Quando ao subir as escadas do metropolitano se vê crescer aquela enorme bisarma com os seus 7 andares cheios de elevadores, monta-cargas e telefones, tão proficientemente funcional que até faz aflição, todos os veteranos, todos os que têm mais de 20 ou 25 anos de casa, devem, como eu, sentirem enevoar-se-lhe os olhos ao pensar no longo tempo decorrido, uma vida inteira gasta em trabalho quotidiano, e naqueles que ficaram pelo caminho. E quantas vezes me surpreendo a pensar na L’URBAINE de outrora!... Nas salinhas acanhadas da Rua do Comércio; no alargamento progressivo das instalações da Rua Augusta e, mais ainda, com ternura e saudade, em nomes e rostos desaparecidos, tenham sido eles figuras de proa ou humildes colaboradores…..Todos ajudaram a construir esta URBAINE que conhecemos agora! Ergue-se, repito, a materialização desta nova URBAINE; mas, quando a contemplo, não é a montanha de mármore, ferro e vidro que eu admiro: é a lembrança dos que, dando todo o seu esforço para que se levantasse, a não chegaram a ver, dos que nos transmitiram o exemplo a seguir… E, dentre eles, recordo principalmente o Homem que foi a pedra sobre que ela se edificou: o Sr. Pereira Sampaio, «verte vieillesse» impecável, impulsionador principal desta «Mãe dos seguros de vida…» e que foi muito justamente evocado pelo Sr. Montel aquando da inauguração…..”

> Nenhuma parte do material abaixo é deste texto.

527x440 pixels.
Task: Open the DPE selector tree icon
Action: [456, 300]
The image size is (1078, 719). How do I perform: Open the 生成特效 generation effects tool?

O Boletim nasce em consequência do aumento do número de trabalhadores, necessário para responder ao crescimento contínuo da empresa, evidenciado no culminar com as novas instalações no Marquês de Pombal.
Tal como aconteceu com a UAP, tantas outras empresas de seguros, durante tantos anos, desenvolveram as suas actividades, cresceram, criaram postos de trabalho, criaram riqueza, investiram no património, eram reconhecidas pelas suas competências e pela idoneidade.

Hoje, o que vemos?

Vemos dezenas de imóveis, onde funcionaram empresas de seguros, particularmente nas cidades de Lisboa e Porto, simplesmente abandonados, alguns em estado de completa degradação, contribuindo para a desertificação dos centros urbanos. Vemos a diminuição drástica do número de trabalhadores nas empresas de seguros. Vemos a desvalorização das condições de trabalho. Vemos a subalternização e desrespeito dos Sindicatos pelas entidades patronais. Nada disto pode ser justificado pelos processos de fusão que aconteceram entretanto. Com os processos de fusão que resultaram das nacionalizações efectuadas em 1975, os postos de trabalho foram respeitados, os trabalhadores foram valorizados. 

Em resultado da política governamental, novos processos de fusão de seguradoras vão acontecer. E a orientação vai no mesmo sentido. Mais abandono do património, mais extinção de postos de trabalho, mais trabalho precário.

Será que as empresas de seguros estão, hoje, realmente a criar riqueza para Portugal?